→ Task goal
Retype, without changes or pictures, only the lines that begin at the one containing "Home (31, 75)" and end at the last line of the records that follow.

→ The input
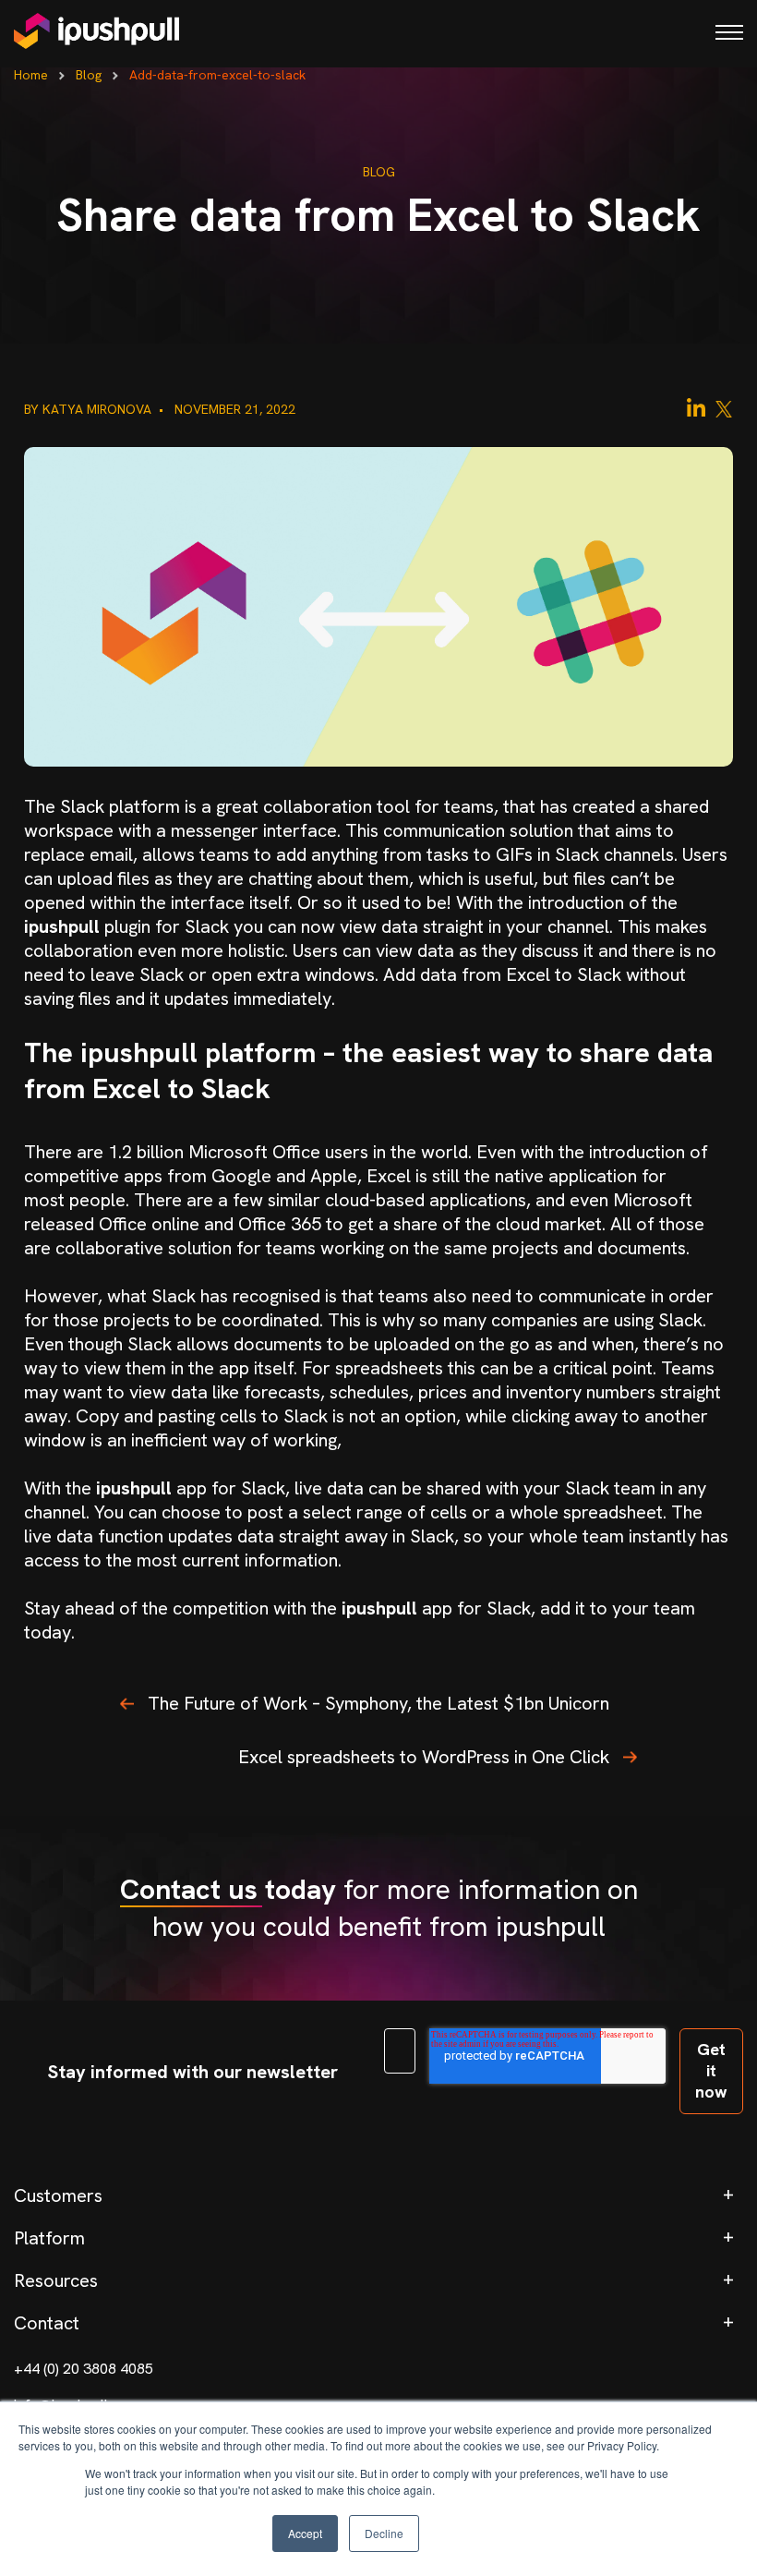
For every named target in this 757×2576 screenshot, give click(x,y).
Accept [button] (305, 2533)
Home (31, 75)
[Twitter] (724, 407)
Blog (89, 75)
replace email (78, 854)
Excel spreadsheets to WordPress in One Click (423, 1757)
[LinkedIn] (696, 407)
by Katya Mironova (89, 409)
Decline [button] (384, 2533)
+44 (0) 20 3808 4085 (83, 2368)
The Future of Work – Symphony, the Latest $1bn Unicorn (378, 1703)
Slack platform (120, 806)
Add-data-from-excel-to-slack (217, 75)
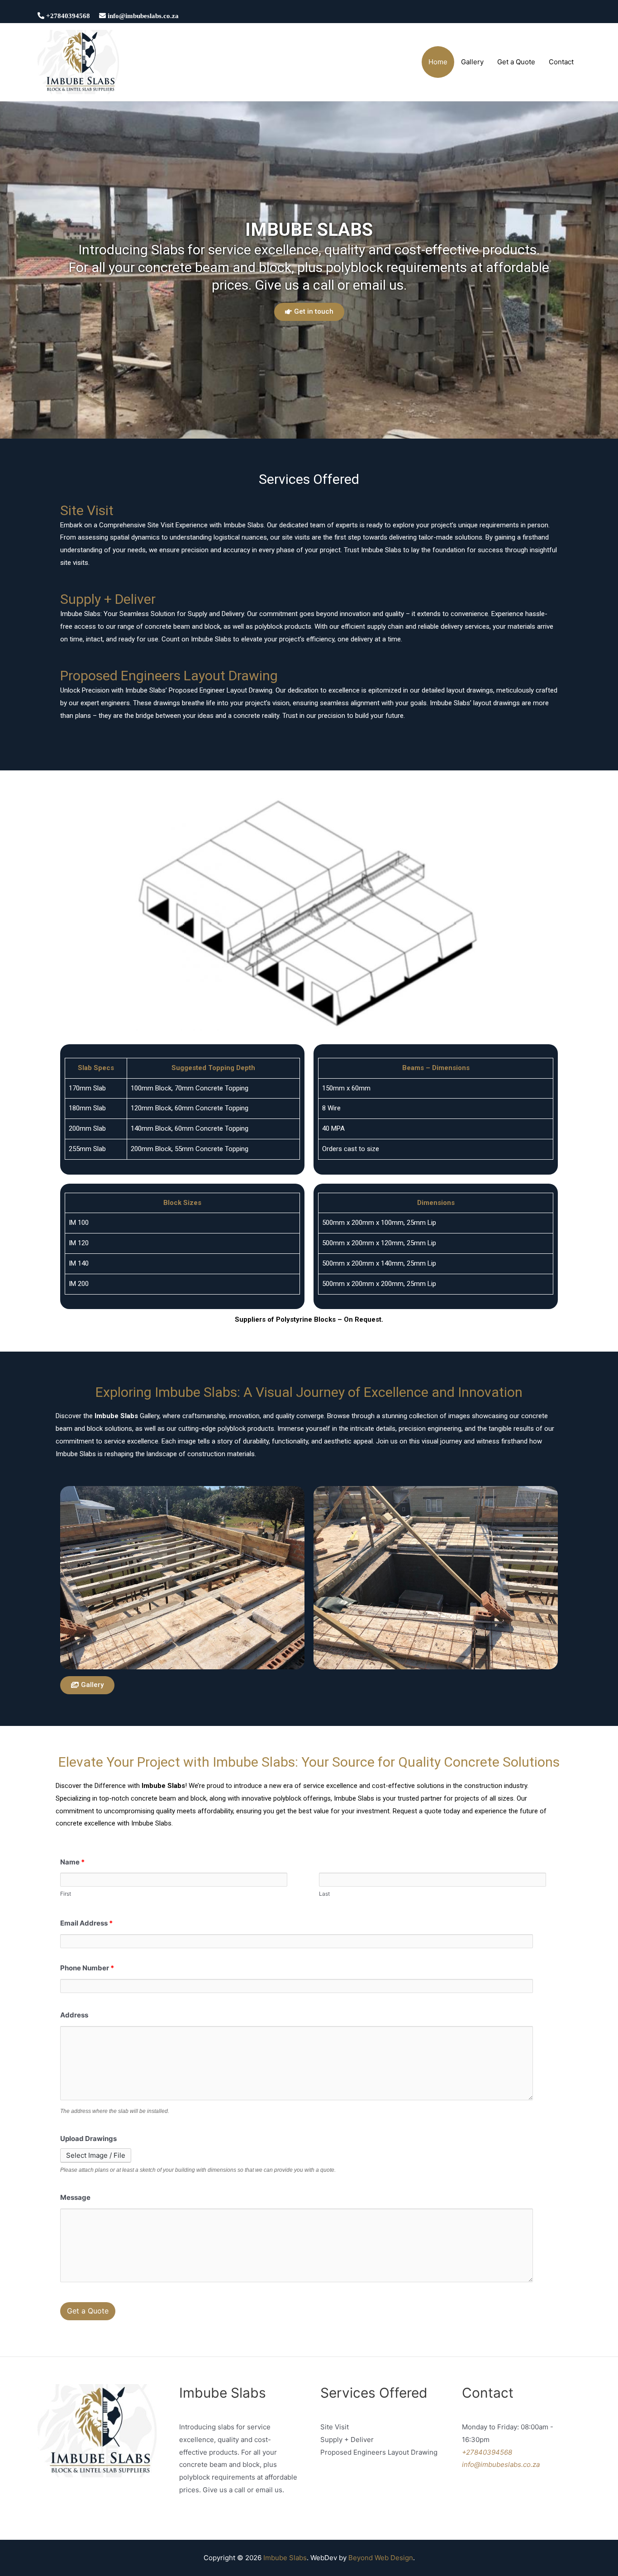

→ Answer box
Home (31, 75)
[Twitter] (724, 407)
Blog (89, 75)
replace email (78, 854)
Excel spreadsheets to WordPress in One Click (423, 1757)
[LinkedIn] (696, 407)
by Katya Mironova (89, 409)
Decline [button] (384, 2533)
+44 (0) 20 3808 4085 (83, 2368)
The Future of Work – Symphony, the Latest $1bn Unicorn (378, 1703)
Slack platform (120, 806)
Add-data-from-excel-to-slack (217, 75)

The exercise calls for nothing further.